Students may enroll in 3 credits of WLE 490 (Special Problems) with a faculty mentor and complete an independent research project. The requirements of the independent study (e.g. written paper, presentations) should be agreed upon between the student and faculty mentor, and approval from the student’s academic advisor and undergradaute coordinator should be secured during the semester prior to the capstone being completed (e.g. during fall semester for a spring graduation). With this alternative, a degree exception form will need to be completed and submitted by the student’s academic adviser.
Contact Information: Lindsay C. N. Seward, Undergraduate Coordinator, 238 Nutting Hall, (207) 581-2847, email@example.com
The Department of Wildlife, Fisheries, and Conservation Biology offers an education with an emphasis on basic sciences and principles of wildlife ecology and resource management, with the goal for students to develop responsible citizenship and a sound training as a professional wildlife biologist, a professional fisheries biologist, or a conservation biologist. A minor in Fisheries is available to non-majors interested in a fisheries career. Students are exposed to wildlife issues in a diversity of ecological systems, in national parks, wildlife refuges, state management areas, and on private land. Maine offers diverse opportunities to study wildlife in a variety of natural environments ranging from the coast with its sea birds, marine mammals and eagles, to the more mountainous Northern Boreal Forest occupied by moose, black bears, loons, red-backed salamanders, brook trout, and salmon. Maine also has thousands of lakes and ponds and 30,000 miles of rivers and streams.

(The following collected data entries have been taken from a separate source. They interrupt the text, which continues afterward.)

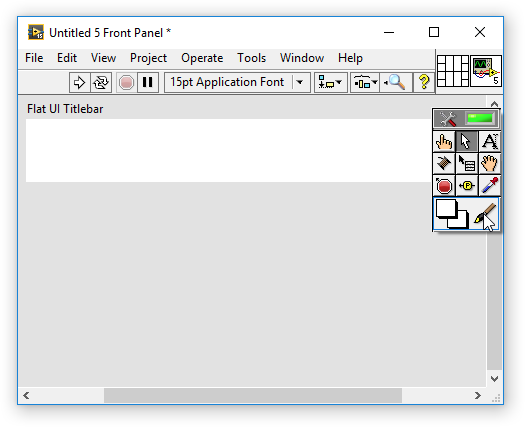The height and width of the screenshot is (427, 525).
Task: Toggle Run Continuously button
Action: (x=101, y=82)
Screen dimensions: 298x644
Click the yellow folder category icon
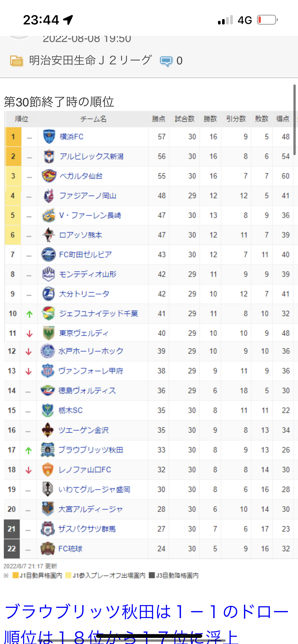17,61
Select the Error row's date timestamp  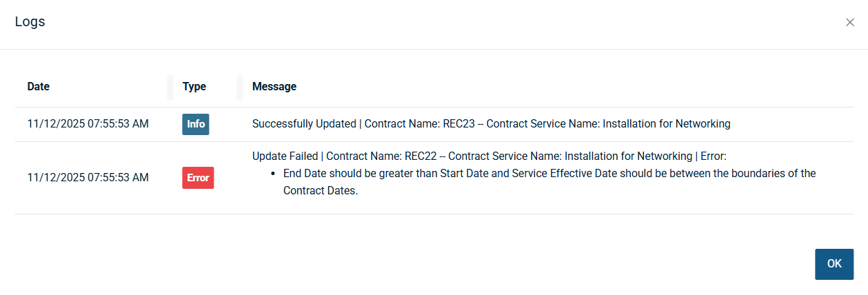(88, 178)
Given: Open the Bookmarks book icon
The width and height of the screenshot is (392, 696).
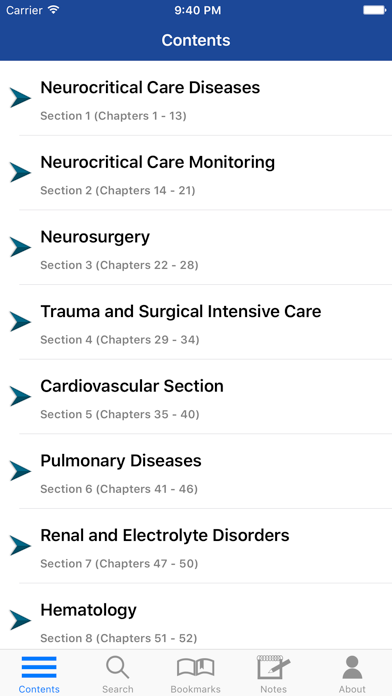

An active Wildlife Ecology graduate program, offering both M. S. and Ph.D. degrees, enables undergraduates to interact with graduate students conducting research in wildlife and fish ecology and conservation. Students have the opportunity to work with federal wildlife and fisheries biologists who are faculty in the Department and are employed through the USGS Maine Cooperative Fish and Wildlife Research Unit.
The curriculum in Wildlife Ecology is designed to train the student to adapt to the changing requirements of the Wildlife profession. The curriculum has solid science and conservation foundations, coupled with experiences in wildlife policy, human dimensions of wildlife conservation, communications, and the humanities. Students can also meet the requirements to become a Certified Wildlife Biologist or a Certified Fisheries Biologist through the professional societies associated with our discipline. The curriculum for the B.S. degree in Wildlife Ecology plus a concentration in Fisheries allows students to meet certification requirements of the American Fisheries Society. The Wildlife Ecology curriculum plus a concentration in Wildlife Science and Management qualifies students to meet professional certification requirements of The Wildlife Society.
Requirements for BS in Wildlife Ecology
Graduates must complete 120 credits including:
- Satisfy general education requirements.
- Complete all courses listed in the curriculum for the B.S. in Wildlife Ecology.
- One additional field course.
- Complete a Concentration or an alternative approved area of specialization (see below)
Requirements for internal transfer students to Wildlife Ecology
For internal transfer students from other academic programs at UMaine, students must have a minimum of a 2.5 cumulative GPA and demonstrated success of a “C” or better in BIO 100 and a “C” or better in MAT 122 or MAT 116, or a C- in MAT 126.
Field Experience in the profession, either through a paid or volunteer position or internship.